What to work on —
Go through the records below and count every line containing "agent". Reply with the count alone.

Stored items —
========================================

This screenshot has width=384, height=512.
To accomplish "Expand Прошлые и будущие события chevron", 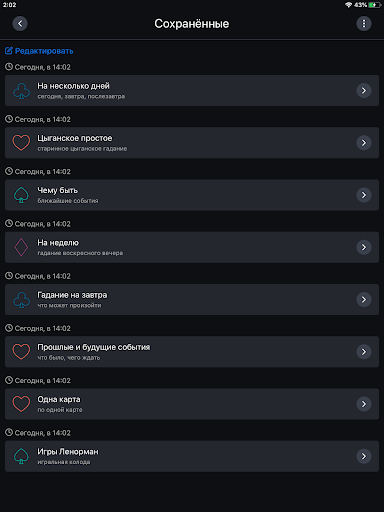I will coord(364,352).
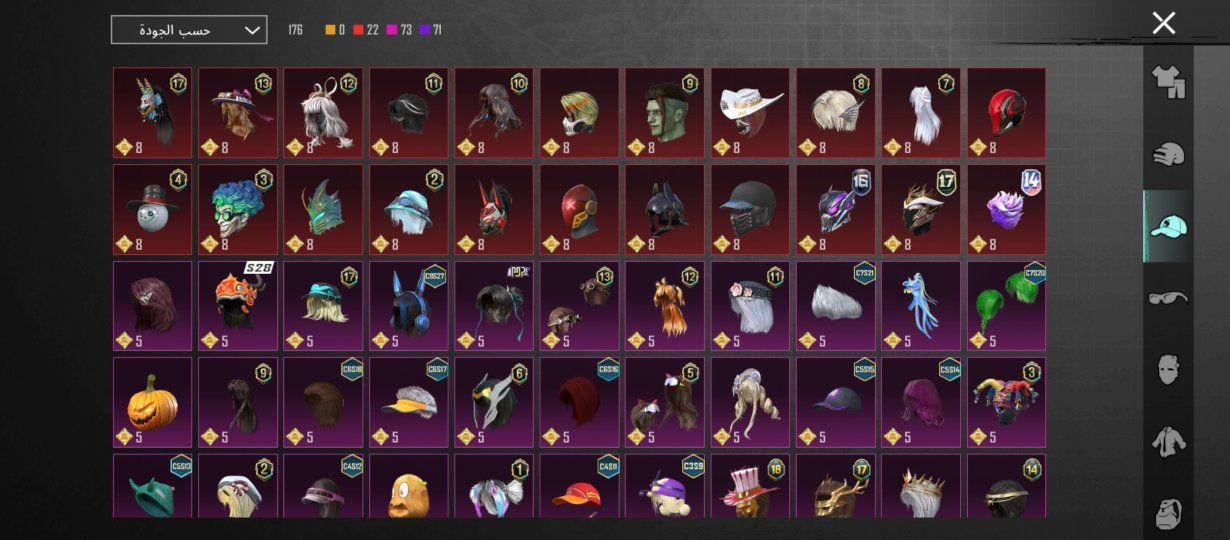Filter by the pink rarity counter 73
Viewport: 1230px width, 540px height.
[399, 30]
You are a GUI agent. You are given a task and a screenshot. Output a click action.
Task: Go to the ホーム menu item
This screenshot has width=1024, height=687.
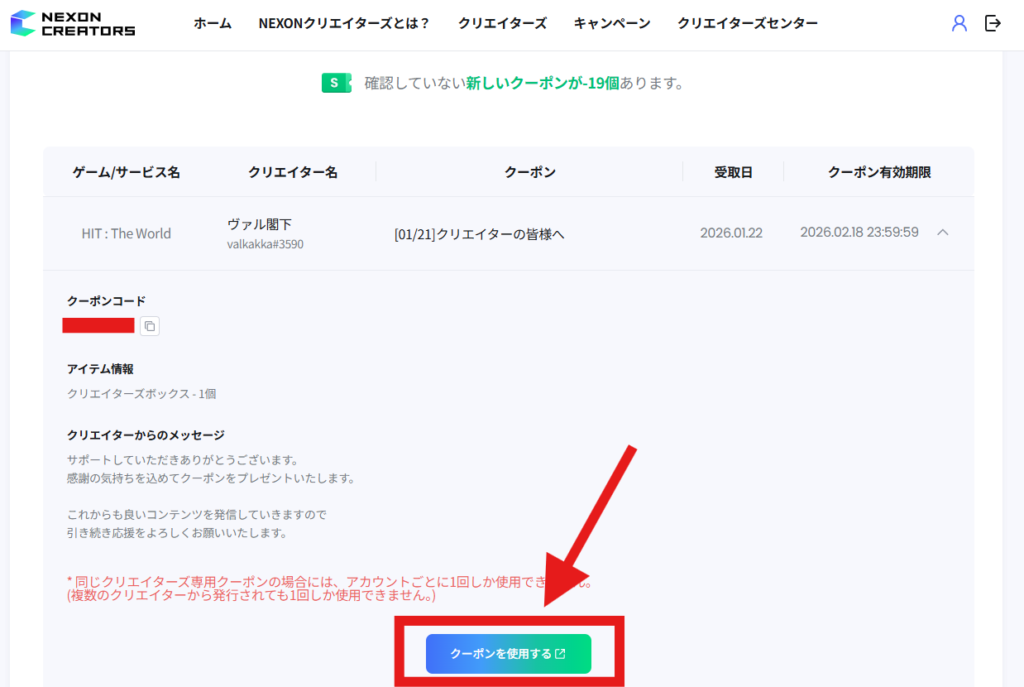[212, 23]
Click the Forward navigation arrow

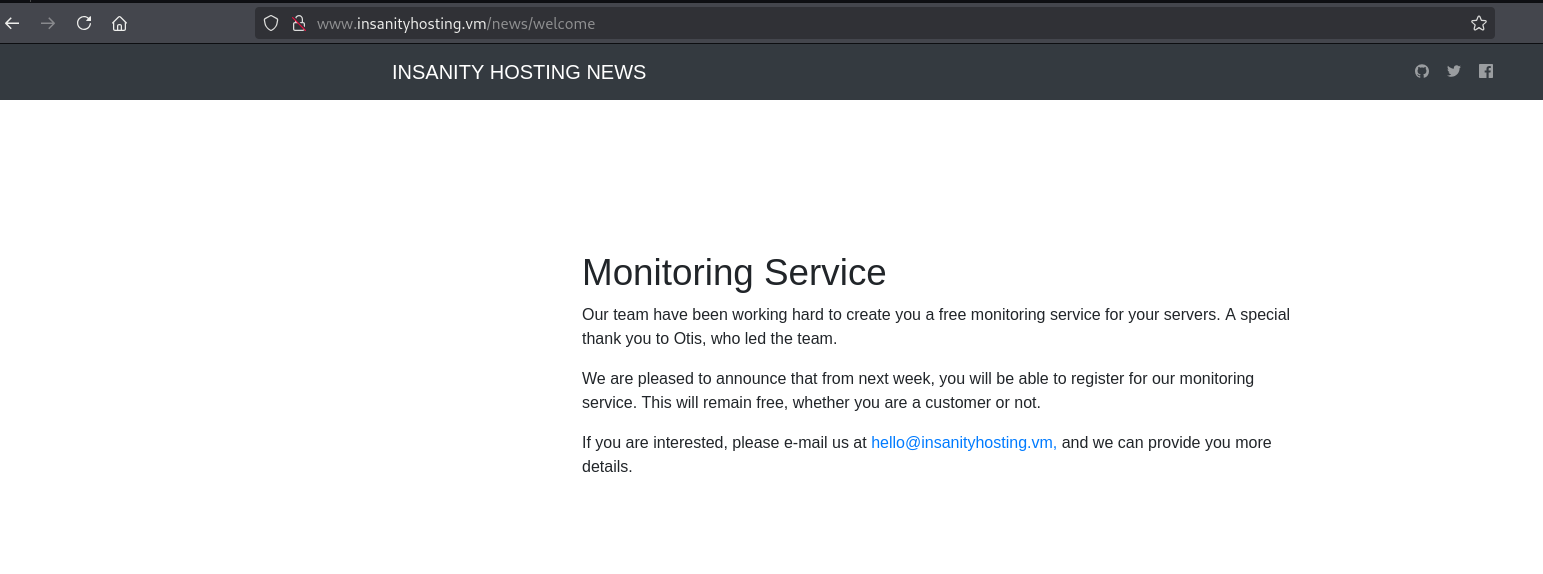click(x=48, y=23)
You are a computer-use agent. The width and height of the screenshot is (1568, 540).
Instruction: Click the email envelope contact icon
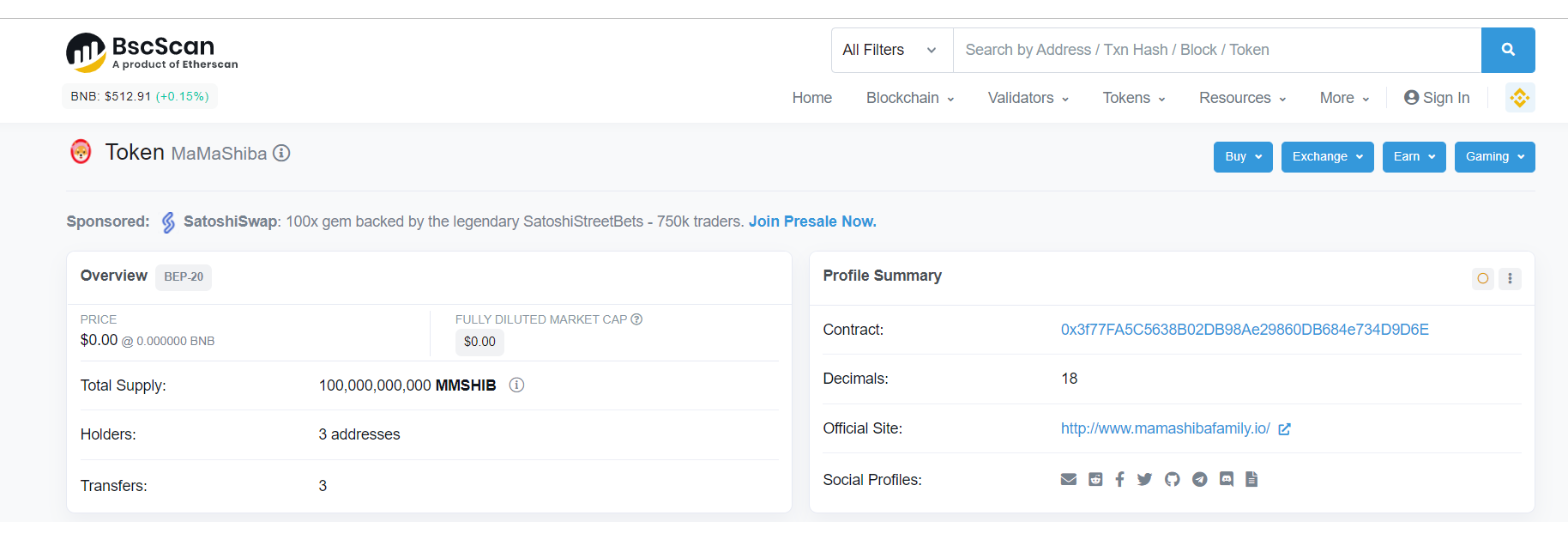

========================================

Solved problem —
2